Universal Provident has become the first private medical insurance (PMI) provider to release details of its paid claims.
Although declined claims statistics have been prevalent in critical illness (CI) and income protection (IP) for several years, health insurers have not yet followed suit.
The provider paid 85.6% of claims submitted between January 2010 and the end of April 2011 with a further 2.6% being paid in part.
Almost half (44%) of those claims declined were for failing to follow general policy conditions.
This was, Universal Provident said, typically failure to follow the claims administration process or pursue the matter after initial notification, but also encompassed self-referring and failure to follow medical advice.
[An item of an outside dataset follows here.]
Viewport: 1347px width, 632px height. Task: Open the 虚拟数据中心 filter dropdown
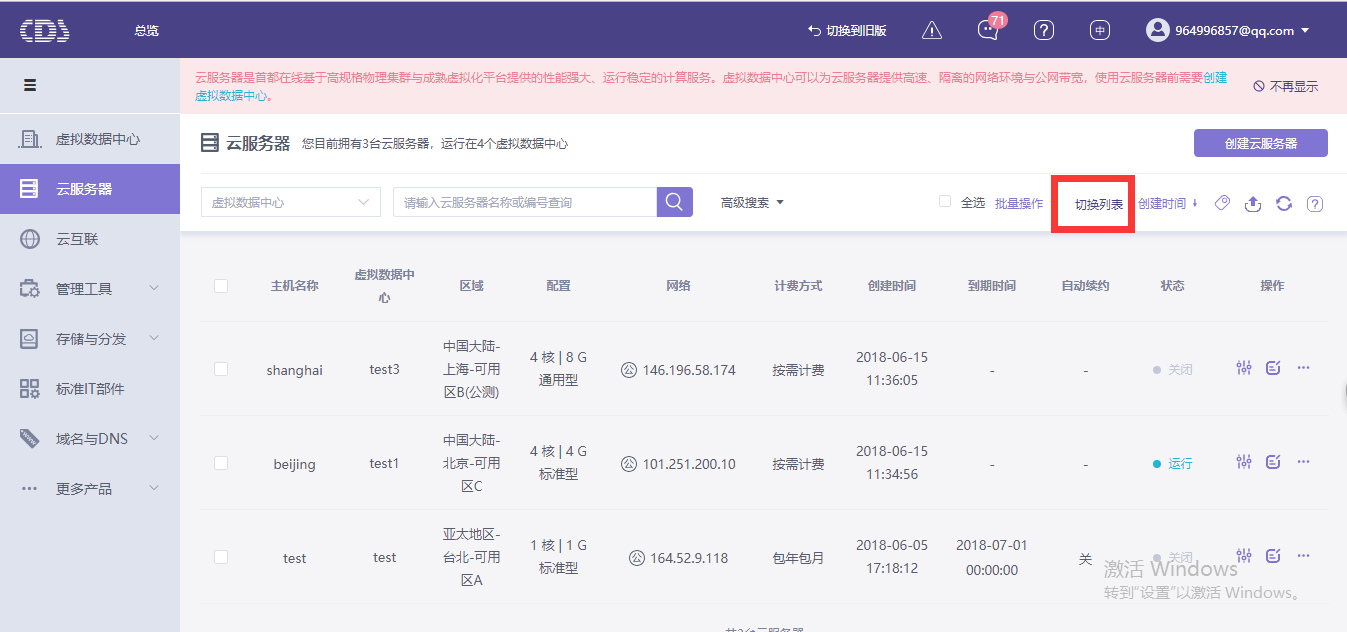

Chronic conditions being the source of claim was the second most declined reason (17.7%), followed by it being subject to a pre-existing condition or moratorium (7.6%) and being a ‘routine' examination (7.6%).
The list was completed by:
• claim falling within the excess amount (6.3%),
• treatment being ineligible given the cover modules selected (5.1%),
• arising from a hazardous pursuit, being cosmetic treatment, a GP service and fertility or infertility treatment (all 2.5%),
• and normal pregnancy or childbirth (1.3%).
Dale Tranter, assistant underwriter at Universal Provident, said: "All of these claims have been declined for perfectly valid reasons.
"We are the first insurer to disclose PMI claims statistics, which is all part of our culture of openness. As far as I am aware, we are also one of only two companies that will disclose claims experience to authorised brokers on request as a matter of course."